YouGov and prediction

YouGov are sending out emails crowing about their successful prediction of the General Election. Let’s not forget that they didn’t exactly ‘big up’ that, new, model before the election. Although neither did I with my model, so I won’t criticise them on that score here.

What this post is about concerns the nature of their model and how it is likely to work – or not – in future. Let’s start with a problem that is particularly acute in transport economics and voting:

A respondent who over-promises (ROP).

In transport, the problem is that there are always a number of people who say, in a simplistic stated preference survey (conventional poll/survey), that they would use public transport, but who, in reality, jump in their car.

In voting, the ROPs say they’ll turn out on election day to vote for party x but who don’t (historically more acute for the Labour Party). This, by definition, affects the turnout and is usually the excuse given by pollsters as the main inaccuracy in their predictions and which they’ll “get right next time”. (It isn’t and they don’t).

YouGov, to give them credit, recognise that turnout is influenced by attitudes, amongst other things – the weather is always a bit of an unknown but we know it has some influence and none of us has enormous power to model that. Their ‘big data’ model attempts to use respondents’ attitudes to more correctly identify who is a ROP: strongly held attitudes mean you’re more likely to vote (and thus not be a ROP).

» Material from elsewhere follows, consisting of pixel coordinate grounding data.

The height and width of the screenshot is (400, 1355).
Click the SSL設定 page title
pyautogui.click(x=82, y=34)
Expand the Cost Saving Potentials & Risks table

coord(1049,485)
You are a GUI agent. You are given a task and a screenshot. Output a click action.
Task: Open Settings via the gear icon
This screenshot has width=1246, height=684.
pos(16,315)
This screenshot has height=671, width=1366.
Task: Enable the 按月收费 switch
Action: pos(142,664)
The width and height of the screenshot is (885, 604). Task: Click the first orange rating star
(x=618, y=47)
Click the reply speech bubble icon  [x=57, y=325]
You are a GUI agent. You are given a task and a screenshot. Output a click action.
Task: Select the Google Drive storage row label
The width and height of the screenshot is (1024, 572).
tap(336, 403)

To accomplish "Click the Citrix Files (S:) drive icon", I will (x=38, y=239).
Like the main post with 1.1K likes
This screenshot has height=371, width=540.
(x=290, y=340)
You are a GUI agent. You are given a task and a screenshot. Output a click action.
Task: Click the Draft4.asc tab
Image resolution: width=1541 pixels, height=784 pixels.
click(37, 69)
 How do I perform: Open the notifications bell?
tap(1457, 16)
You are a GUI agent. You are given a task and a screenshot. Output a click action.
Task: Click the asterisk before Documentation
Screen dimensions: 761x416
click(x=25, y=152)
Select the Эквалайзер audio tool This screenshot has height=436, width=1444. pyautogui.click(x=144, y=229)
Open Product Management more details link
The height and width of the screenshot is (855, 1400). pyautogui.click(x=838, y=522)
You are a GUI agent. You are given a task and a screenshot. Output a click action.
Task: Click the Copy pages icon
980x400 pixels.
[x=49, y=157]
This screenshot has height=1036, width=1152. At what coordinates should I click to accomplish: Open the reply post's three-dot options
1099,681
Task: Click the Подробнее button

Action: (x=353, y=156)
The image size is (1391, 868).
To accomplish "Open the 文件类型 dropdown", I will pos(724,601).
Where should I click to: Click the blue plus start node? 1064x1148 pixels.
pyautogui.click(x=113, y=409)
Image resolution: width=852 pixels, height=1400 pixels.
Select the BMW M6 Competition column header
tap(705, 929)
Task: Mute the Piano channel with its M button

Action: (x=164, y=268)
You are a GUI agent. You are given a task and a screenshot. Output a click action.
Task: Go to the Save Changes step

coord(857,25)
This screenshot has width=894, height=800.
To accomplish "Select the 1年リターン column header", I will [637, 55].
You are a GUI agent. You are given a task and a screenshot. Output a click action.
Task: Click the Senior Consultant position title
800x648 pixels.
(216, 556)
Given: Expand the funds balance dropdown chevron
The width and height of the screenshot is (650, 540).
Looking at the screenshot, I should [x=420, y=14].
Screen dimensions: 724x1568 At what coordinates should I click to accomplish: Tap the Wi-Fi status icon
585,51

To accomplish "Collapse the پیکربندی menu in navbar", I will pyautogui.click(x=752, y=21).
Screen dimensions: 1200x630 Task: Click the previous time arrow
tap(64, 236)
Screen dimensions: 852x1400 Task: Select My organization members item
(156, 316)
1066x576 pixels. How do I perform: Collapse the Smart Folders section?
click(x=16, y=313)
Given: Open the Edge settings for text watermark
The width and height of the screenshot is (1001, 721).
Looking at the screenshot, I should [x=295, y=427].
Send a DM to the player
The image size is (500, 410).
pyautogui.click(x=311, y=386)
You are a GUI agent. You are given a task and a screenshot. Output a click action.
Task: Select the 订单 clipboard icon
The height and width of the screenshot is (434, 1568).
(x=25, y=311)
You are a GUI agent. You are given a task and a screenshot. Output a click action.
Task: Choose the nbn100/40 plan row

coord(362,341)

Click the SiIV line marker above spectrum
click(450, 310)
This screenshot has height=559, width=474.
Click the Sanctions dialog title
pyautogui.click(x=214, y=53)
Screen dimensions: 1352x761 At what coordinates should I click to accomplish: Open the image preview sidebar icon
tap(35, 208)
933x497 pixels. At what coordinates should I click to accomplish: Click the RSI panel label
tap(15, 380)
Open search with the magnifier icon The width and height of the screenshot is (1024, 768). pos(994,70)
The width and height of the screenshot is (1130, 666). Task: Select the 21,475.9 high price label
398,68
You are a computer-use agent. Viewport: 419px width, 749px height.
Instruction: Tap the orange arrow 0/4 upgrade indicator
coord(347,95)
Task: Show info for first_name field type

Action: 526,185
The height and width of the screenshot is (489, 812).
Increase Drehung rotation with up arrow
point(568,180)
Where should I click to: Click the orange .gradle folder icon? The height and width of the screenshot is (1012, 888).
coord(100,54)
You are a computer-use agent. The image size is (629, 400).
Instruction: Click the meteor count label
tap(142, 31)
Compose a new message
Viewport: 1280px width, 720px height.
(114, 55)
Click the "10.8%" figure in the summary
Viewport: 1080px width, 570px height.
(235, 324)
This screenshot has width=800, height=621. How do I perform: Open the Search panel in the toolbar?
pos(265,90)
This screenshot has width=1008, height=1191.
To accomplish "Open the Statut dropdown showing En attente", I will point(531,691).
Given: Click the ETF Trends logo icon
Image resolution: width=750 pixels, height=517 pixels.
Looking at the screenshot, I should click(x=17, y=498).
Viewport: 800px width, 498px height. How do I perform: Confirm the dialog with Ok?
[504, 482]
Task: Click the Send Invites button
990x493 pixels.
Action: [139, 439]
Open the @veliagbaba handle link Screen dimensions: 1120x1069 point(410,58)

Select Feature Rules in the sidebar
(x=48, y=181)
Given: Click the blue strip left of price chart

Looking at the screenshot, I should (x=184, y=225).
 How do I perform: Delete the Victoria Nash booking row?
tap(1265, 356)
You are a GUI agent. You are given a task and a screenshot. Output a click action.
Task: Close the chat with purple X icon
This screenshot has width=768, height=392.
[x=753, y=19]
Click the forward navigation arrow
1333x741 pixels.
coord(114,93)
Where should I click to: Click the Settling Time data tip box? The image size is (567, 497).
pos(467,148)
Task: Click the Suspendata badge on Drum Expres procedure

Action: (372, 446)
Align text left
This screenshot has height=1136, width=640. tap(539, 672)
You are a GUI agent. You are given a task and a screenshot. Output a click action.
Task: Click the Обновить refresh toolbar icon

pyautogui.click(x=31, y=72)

Here is the reason their approach will fail at some point. Attitudes cannot and should not be elicited from people using:

  • Category rating scales (on a scale of 1 to 5, how likely are you to vote? / How strongly do you agree that the NHS deserves more funding?/ etc);
  • Dichotomous (yes/no) type questions that ask “do you agree or disagree with the following statement….?”)

The first method was discredited long ago (the key academic ‘straw that broke the camel’s back’ papers proved this around the turn of the millennium). People use different parts of the scale just for starters. The second method looks, on the face of it, to be a solution to this.

However, both methods fail ultimately because they give no insights into:

  • How often a person would agree with/identify with one attitude over another when they can’t have both satisfied at once;
  • How strongly they hold each attitude dear to them.

If you understand these, particularly the second, you have a good idea as to how likely they are to REALLY turn out to vote. It’s what choice modelling can do – if done correctly, as I have shown and which has made me one of the top three experts in the world. Since the proof of the pudding is in the eating, it’s really rather gratifying that a choice model that wasn’t even fully set up to predict a totally out of the blue general election delivered the goods astonishingly well.

You Gov’s ideas are in the right ballpark, but their predictions will fail. They look at attitudes in the wrong way and rely on past behaviour. Choice modelling looks forward. That, ultimately, is why choice modelling worked and will at some point (particularly in this period of electoral re-alignment) out-perform YouGov. Now I have proof of concept, I’ll be collecting a much larger winning from the bookie when that happens.